## Prompt
Reproduce the records below in their entirety, character for character.

## Input
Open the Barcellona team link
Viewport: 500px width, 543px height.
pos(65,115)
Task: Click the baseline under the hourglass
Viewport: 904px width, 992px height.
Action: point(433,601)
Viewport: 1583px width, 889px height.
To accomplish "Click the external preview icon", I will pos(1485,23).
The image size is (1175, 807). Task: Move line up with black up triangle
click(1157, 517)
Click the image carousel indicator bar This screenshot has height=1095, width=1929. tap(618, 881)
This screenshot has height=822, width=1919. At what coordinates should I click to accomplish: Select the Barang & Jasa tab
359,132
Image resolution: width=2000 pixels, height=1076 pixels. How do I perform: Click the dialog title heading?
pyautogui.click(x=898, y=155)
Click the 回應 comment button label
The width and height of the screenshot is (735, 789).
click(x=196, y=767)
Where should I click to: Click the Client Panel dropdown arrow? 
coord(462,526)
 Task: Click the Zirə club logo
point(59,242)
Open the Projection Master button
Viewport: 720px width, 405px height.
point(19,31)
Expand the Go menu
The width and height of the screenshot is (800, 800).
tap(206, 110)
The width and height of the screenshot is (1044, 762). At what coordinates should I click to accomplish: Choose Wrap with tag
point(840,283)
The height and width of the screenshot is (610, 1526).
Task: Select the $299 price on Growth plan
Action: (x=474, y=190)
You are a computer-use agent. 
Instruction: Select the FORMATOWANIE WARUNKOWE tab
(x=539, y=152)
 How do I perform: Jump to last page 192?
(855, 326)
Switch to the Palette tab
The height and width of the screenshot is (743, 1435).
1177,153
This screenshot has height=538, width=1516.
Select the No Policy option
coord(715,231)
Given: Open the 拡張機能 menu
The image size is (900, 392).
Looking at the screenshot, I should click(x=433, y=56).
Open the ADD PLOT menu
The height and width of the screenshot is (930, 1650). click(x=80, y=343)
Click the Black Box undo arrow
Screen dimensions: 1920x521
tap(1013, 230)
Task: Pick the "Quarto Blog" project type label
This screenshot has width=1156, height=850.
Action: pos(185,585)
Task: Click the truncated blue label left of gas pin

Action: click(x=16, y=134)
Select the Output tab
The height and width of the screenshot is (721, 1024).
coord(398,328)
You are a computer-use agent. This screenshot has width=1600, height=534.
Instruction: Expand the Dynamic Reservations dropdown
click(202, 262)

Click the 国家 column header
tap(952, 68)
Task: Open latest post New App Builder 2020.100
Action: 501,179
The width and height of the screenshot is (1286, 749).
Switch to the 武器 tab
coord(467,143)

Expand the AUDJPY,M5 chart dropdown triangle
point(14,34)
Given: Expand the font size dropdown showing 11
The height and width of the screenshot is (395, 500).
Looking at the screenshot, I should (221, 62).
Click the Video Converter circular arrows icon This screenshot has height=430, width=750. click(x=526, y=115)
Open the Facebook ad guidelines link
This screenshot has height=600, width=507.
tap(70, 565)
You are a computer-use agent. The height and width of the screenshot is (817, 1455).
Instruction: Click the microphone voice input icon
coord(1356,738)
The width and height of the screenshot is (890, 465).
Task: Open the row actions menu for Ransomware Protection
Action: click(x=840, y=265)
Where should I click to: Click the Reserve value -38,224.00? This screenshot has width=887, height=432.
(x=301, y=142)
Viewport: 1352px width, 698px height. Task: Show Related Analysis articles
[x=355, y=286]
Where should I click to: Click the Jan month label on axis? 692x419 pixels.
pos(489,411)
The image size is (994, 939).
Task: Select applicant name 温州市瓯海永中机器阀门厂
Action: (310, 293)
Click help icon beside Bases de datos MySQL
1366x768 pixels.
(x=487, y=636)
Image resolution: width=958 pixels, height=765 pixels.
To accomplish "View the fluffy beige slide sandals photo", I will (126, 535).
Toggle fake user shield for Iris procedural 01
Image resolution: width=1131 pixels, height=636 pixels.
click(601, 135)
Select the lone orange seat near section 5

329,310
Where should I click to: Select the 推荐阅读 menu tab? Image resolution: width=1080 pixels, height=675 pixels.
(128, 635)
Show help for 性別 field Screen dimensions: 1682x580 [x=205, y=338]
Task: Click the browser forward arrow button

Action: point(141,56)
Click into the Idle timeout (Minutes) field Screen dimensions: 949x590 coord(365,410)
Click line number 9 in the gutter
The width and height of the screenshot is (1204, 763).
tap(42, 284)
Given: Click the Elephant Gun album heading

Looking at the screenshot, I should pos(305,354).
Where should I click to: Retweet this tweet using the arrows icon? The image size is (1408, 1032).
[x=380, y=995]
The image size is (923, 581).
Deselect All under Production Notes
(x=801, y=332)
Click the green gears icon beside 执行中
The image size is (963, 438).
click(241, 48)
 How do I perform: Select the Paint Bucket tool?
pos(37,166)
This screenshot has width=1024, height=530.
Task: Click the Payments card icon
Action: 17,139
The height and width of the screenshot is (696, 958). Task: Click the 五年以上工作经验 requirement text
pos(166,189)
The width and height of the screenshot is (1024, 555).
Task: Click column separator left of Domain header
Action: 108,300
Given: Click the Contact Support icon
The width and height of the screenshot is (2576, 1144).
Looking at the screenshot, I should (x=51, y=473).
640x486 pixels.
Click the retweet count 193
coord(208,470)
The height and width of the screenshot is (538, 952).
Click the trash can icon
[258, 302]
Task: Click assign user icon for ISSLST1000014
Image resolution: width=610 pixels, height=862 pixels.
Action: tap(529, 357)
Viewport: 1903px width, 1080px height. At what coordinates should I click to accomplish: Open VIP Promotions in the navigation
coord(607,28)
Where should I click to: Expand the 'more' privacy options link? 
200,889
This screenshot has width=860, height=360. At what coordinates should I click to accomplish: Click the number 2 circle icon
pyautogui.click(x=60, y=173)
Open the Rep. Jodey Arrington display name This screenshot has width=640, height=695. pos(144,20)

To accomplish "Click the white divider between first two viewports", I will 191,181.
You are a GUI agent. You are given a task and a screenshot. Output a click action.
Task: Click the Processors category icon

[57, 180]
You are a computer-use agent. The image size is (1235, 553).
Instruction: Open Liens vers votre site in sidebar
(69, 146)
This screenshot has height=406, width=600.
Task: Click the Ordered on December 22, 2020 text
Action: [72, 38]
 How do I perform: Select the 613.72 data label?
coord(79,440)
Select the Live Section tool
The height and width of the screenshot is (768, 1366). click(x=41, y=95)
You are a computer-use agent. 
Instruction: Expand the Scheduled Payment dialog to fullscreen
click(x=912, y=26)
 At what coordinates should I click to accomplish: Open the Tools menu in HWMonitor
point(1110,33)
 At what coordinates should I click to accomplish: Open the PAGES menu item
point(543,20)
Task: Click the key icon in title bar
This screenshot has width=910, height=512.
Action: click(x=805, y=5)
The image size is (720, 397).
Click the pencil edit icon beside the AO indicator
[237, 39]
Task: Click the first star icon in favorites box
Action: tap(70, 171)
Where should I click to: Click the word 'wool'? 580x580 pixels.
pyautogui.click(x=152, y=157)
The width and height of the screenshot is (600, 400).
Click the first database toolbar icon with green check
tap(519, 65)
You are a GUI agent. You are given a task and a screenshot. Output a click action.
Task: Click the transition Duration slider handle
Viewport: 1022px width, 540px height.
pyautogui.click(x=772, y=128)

## Written answer
Open the Barcellona team link
Viewport: 500px width, 543px height.
pos(65,115)
Task: Click the baseline under the hourglass
Viewport: 904px width, 992px height.
Action: point(433,601)
Viewport: 1583px width, 889px height.
To accomplish "Click the external preview icon", I will pos(1485,23).
The image size is (1175, 807). Task: Move line up with black up triangle
click(1157, 517)
Click the image carousel indicator bar This screenshot has height=1095, width=1929. tap(618, 881)
This screenshot has height=822, width=1919. At what coordinates should I click to accomplish: Select the Barang & Jasa tab
359,132
Image resolution: width=2000 pixels, height=1076 pixels. How do I perform: Click the dialog title heading?
pyautogui.click(x=898, y=155)
Click the 回應 comment button label
The width and height of the screenshot is (735, 789).
click(x=196, y=767)
Where should I click to: Click the Client Panel dropdown arrow? 
coord(462,526)
 Task: Click the Zirə club logo
point(59,242)
Open the Projection Master button
Viewport: 720px width, 405px height.
point(19,31)
Expand the Go menu
The width and height of the screenshot is (800, 800).
tap(206, 110)
The width and height of the screenshot is (1044, 762). At what coordinates should I click to accomplish: Choose Wrap with tag
point(840,283)
The height and width of the screenshot is (610, 1526).
Task: Select the $299 price on Growth plan
Action: (x=474, y=190)
You are a computer-use agent. 
Instruction: Select the FORMATOWANIE WARUNKOWE tab
(x=539, y=152)
 How do I perform: Jump to last page 192?
(855, 326)
Switch to the Palette tab
The height and width of the screenshot is (743, 1435).
1177,153
This screenshot has height=538, width=1516.
Select the No Policy option
coord(715,231)
Given: Open the 拡張機能 menu
The image size is (900, 392).
Looking at the screenshot, I should click(x=433, y=56).
Open the ADD PLOT menu
The height and width of the screenshot is (930, 1650). click(x=80, y=343)
Click the Black Box undo arrow
Screen dimensions: 1920x521
tap(1013, 230)
Task: Pick the "Quarto Blog" project type label
This screenshot has width=1156, height=850.
Action: pos(185,585)
Task: Click the truncated blue label left of gas pin

Action: click(x=16, y=134)
Select the Output tab
The height and width of the screenshot is (721, 1024).
coord(398,328)
You are a computer-use agent. This screenshot has width=1600, height=534.
Instruction: Expand the Dynamic Reservations dropdown
click(202, 262)

Click the 国家 column header
tap(952, 68)
Task: Open latest post New App Builder 2020.100
Action: 501,179
The width and height of the screenshot is (1286, 749).
Switch to the 武器 tab
coord(467,143)

Expand the AUDJPY,M5 chart dropdown triangle
point(14,34)
Given: Expand the font size dropdown showing 11
The height and width of the screenshot is (395, 500).
Looking at the screenshot, I should (221, 62).
Click the Video Converter circular arrows icon This screenshot has height=430, width=750. click(x=526, y=115)
Open the Facebook ad guidelines link
This screenshot has height=600, width=507.
tap(70, 565)
You are a computer-use agent. The height and width of the screenshot is (817, 1455).
Instruction: Click the microphone voice input icon
coord(1356,738)
The width and height of the screenshot is (890, 465).
Task: Open the row actions menu for Ransomware Protection
Action: click(x=840, y=265)
Where should I click to: Click the Reserve value -38,224.00? This screenshot has width=887, height=432.
(x=301, y=142)
Viewport: 1352px width, 698px height. Task: Show Related Analysis articles
[x=355, y=286]
Where should I click to: Click the Jan month label on axis? 692x419 pixels.
pos(489,411)
The image size is (994, 939).
Task: Select applicant name 温州市瓯海永中机器阀门厂
Action: (310, 293)
Click help icon beside Bases de datos MySQL
1366x768 pixels.
(x=487, y=636)
Image resolution: width=958 pixels, height=765 pixels.
To accomplish "View the fluffy beige slide sandals photo", I will (126, 535).
Toggle fake user shield for Iris procedural 01
Image resolution: width=1131 pixels, height=636 pixels.
click(601, 135)
Select the lone orange seat near section 5

329,310
Where should I click to: Select the 推荐阅读 menu tab? Image resolution: width=1080 pixels, height=675 pixels.
(128, 635)
Show help for 性別 field Screen dimensions: 1682x580 [x=205, y=338]
Task: Click the browser forward arrow button

Action: point(141,56)
Click into the Idle timeout (Minutes) field Screen dimensions: 949x590 coord(365,410)
Click line number 9 in the gutter
The width and height of the screenshot is (1204, 763).
tap(42, 284)
Given: Click the Elephant Gun album heading

Looking at the screenshot, I should pos(305,354).
Where should I click to: Retweet this tweet using the arrows icon? The image size is (1408, 1032).
[x=380, y=995]
The image size is (923, 581).
Deselect All under Production Notes
(x=801, y=332)
Click the green gears icon beside 执行中
The image size is (963, 438).
click(241, 48)
 How do I perform: Select the Paint Bucket tool?
pos(37,166)
This screenshot has width=1024, height=530.
Task: Click the Payments card icon
Action: 17,139
The height and width of the screenshot is (696, 958). Task: Click the 五年以上工作经验 requirement text
pos(166,189)
The width and height of the screenshot is (1024, 555).
Task: Click column separator left of Domain header
Action: 108,300
Given: Click the Contact Support icon
The width and height of the screenshot is (2576, 1144).
Looking at the screenshot, I should (x=51, y=473).
640x486 pixels.
Click the retweet count 193
coord(208,470)
The height and width of the screenshot is (538, 952).
Click the trash can icon
[258, 302]
Task: Click assign user icon for ISSLST1000014
Image resolution: width=610 pixels, height=862 pixels.
Action: tap(529, 357)
Viewport: 1903px width, 1080px height. At what coordinates should I click to accomplish: Open VIP Promotions in the navigation
coord(607,28)
Where should I click to: Expand the 'more' privacy options link? 
200,889
This screenshot has width=860, height=360. At what coordinates should I click to accomplish: Click the number 2 circle icon
pyautogui.click(x=60, y=173)
Open the Rep. Jodey Arrington display name This screenshot has width=640, height=695. pos(144,20)

To accomplish "Click the white divider between first two viewports", I will 191,181.
You are a GUI agent. You are given a task and a screenshot. Output a click action.
Task: Click the Processors category icon

[57, 180]
You are a computer-use agent. The image size is (1235, 553).
Instruction: Open Liens vers votre site in sidebar
(69, 146)
This screenshot has height=406, width=600.
Task: Click the Ordered on December 22, 2020 text
Action: [72, 38]
 How do I perform: Select the 613.72 data label?
coord(79,440)
Select the Live Section tool
The height and width of the screenshot is (768, 1366). click(x=41, y=95)
You are a computer-use agent. 
Instruction: Expand the Scheduled Payment dialog to fullscreen
click(x=912, y=26)
 At what coordinates should I click to accomplish: Open the Tools menu in HWMonitor
point(1110,33)
 At what coordinates should I click to accomplish: Open the PAGES menu item
point(543,20)
Task: Click the key icon in title bar
This screenshot has width=910, height=512.
Action: click(x=805, y=5)
The image size is (720, 397).
Click the pencil edit icon beside the AO indicator
[237, 39]
Task: Click the first star icon in favorites box
Action: tap(70, 171)
Where should I click to: Click the word 'wool'? 580x580 pixels.
pyautogui.click(x=152, y=157)
The width and height of the screenshot is (600, 400).
Click the first database toolbar icon with green check
tap(519, 65)
You are a GUI agent. You are given a task and a screenshot. Output a click action.
Task: Click the transition Duration slider handle
Viewport: 1022px width, 540px height.
pyautogui.click(x=772, y=128)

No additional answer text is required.